This post is continuing from the previous discussion about successfully breaking a bad habit or establishing a positive new habit. January is the month that sees many intelligent, highly focused people make resolutions only to be crestfallen and frustrated by February, when those resolutions about diet or weight or behavior begin to seem unrealistic.
The bad news is that 1) breaking a habit is incredibly hard, and 2) there will likely be moments of temptation that will derail your initiative along the way. The good news is that you’re not alone or unusual; it’s quite common for this to happen a couple times before achieving success. There will be times when your willpower fails. You’re only human.
The better news is that the ego bruising is not inevitable. As I mentioned before, a desire to reach your goal is key, but it’s only one ingredient needed to break a bad habit. What you also need is a thoughtful, logical action plan that takes into account the psychological realities of the challenge.
An important step is planning for failure in advance. That might sound counterintuitive, but it is overly optimistic to assume you will not slip up here and there, particularly in times of stress or tiredness. Set a plan to do this before plunging ahead in any challenge, and it may help you get to where you need to go faster and with less frustration.

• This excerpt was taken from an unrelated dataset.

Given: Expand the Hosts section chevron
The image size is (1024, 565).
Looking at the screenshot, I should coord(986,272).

Therefore, avoiding self-defeating recriminations is critical; beating up on yourself will only diminish your self-esteem and energy. Instead, assume you will slip up and plan for it accordingly. This will help you get back on track quickly, a key component of success in any endeavor.
If you find yourself backsliding more than a couple times, it might be time to scale back the goal or the timetable for reaching the goal (even though this hurts). Far from admitting defeat, re-assessing is a good strategy for avoiding the sustained frustrations that cause many to abandon hope of success. Though it might seem like a defeat at first, recognizing your limitations, honestly assessing the situation, and adjusting accordingly is the smart move.

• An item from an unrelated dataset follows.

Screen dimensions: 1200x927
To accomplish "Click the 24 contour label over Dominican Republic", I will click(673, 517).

Other strategies are enlisting the support of friends for camaraderie and accountability, and re-examining how truly important the goal is to you. You may find yourself backsliding simply because it’s just not a high priority. Are you doing this for others or for yourself? How invested are you in this enterprise? Again, being honest with yourself (the “gut-check”) is key here.
Realistic expectations, social support and knowing thyself can help you create an action plan for the inevitable frustrations that will come if you can’t break that habit fast enough. Use them all to save yourself time, trouble and mental energy.
As Leonardo Da Vinci said, “It is easier to resist at the beginning than at the end.”